6. Complaints and Sampling

6.1. Defects that can be easily identified with proper inspection must be reported in writing within 7 days of receipt of the goods. For hidden defects, the provision of § 15 of the Hamburg Feedstuff Closing Certificate No. 1 a applies.

6.2. In the event of complaints, we are entitled to request further information from the animal keeper about the keeping conditions and the health status of the animals and to demand the presentation of veterinary examinations.

6.3. With regard to sampling, the provision of § 13 para. 1 of the Hamburg Feedstuff Closing Certificate No. 1 a applies. In addition, as part of our quality assurance, we create a retention sample from each production according to our own guidelines for sample drawing and sample creation. The retention samples are sealed and labeled to ensure traceability. The storage period is at least 3 months. The buyer accepts the retention sample procedure practiced by us and recognizes the analysis results created thereafter as equivalent to results with an official sample draw.   

7. Retention of Title

7.1. We retain ownership of all deliveries until receipt of the payments that have already been made between the buyer and us due to the business relationship existing between us at the time of the respective contract conclusion. If a current account relationship is agreed between the buyer and us, the retention of title also refers to the respective recognized balance. The same applies if a balance is not recognized, but a "causal" balance is drawn, for example because the buyer is in insolvency or in liquidation.

7.2. The buyer is entitled to resell the goods delivered under reservation within his regular business operations to third parties. If this happens, however, the buyer is obliged to assign to us already now all claims arising from the resale to his customers. The assignment is limited to the amount of the claim, which has been agreed as the final invoice amount between the customer and us. We accept the assignment. The buyer is entitled to collect this claim as long as he has not fallen into arrears. If this happens, we are entitled to revoke the direct debit authorization; in this case, the buyer is obliged to provide us with all necessary information so that we are able to collect the claim from the customers ourselves. We are entitled to revoke the resale and direct debit authorization if the buyer has run into significant payment difficulties or if an application for insolvency proceedings has been filed.
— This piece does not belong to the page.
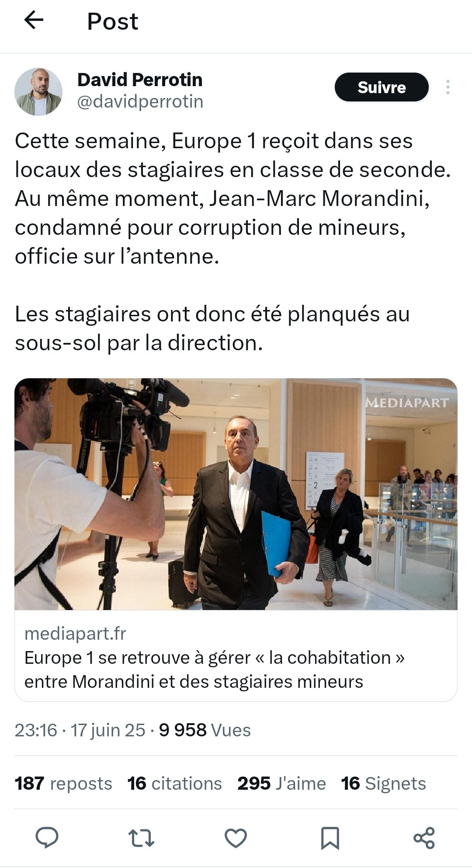Open David Perrotin's profile picture
The height and width of the screenshot is (868, 472).
tap(38, 92)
7.3. If the buyer further processes or feeds the reserved goods delivered by us, this always happens for us. If the buyer also processes or feeds the reserved goods of other suppliers, the reserved ownership that we are entitled to in the further processed product extends proportionally to the amount of the respective open, not compared claims (final invoice amount plus value added tax), as agreed between the customer and us.
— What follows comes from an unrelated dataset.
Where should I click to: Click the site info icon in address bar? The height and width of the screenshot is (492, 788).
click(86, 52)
7.4. If the reserved goods delivered by us are mixed indistinguishably with other items/objects, we are entitled to their value to the amount of the respective open claim (final invoice amount plus value added tax), as agreed between the buyer and us. To this extent, the buyer grants us co-ownership. He keeps this co-ownership for us.

7.5. If the realizable value of the securities to which we are entitled exceeds the nominal value of our claims by more than 10%, we are obliged to release the corresponding securities at the request of the buyer; we have the choice of which securities to release.   

8. Jurisdiction – Miscellaneous

8.1. All disputes arising from or in connection with this contract are decided, if we so wish, by the arbitration court of the "Association of Grain Traders of the Hamburg Stock Exchange e.V." to the exclusion of the ordinary legal process. We have the right to demand a decision by the ordinary court instead of the decision by the arbitration court in individual cases. The exclusive place of jurisdiction is then our place of business. However, we are also entitled to sue the buyer at his place of residence or business.

8.2. If a legal dispute is unavoidable in a disagreement, we undertake to exercise our right of choice according to number 8.1 even before the process begins at the request of the buyer.

8.3. German law is agreed for all contracts; the provisions of the UN Sales Law are excluded.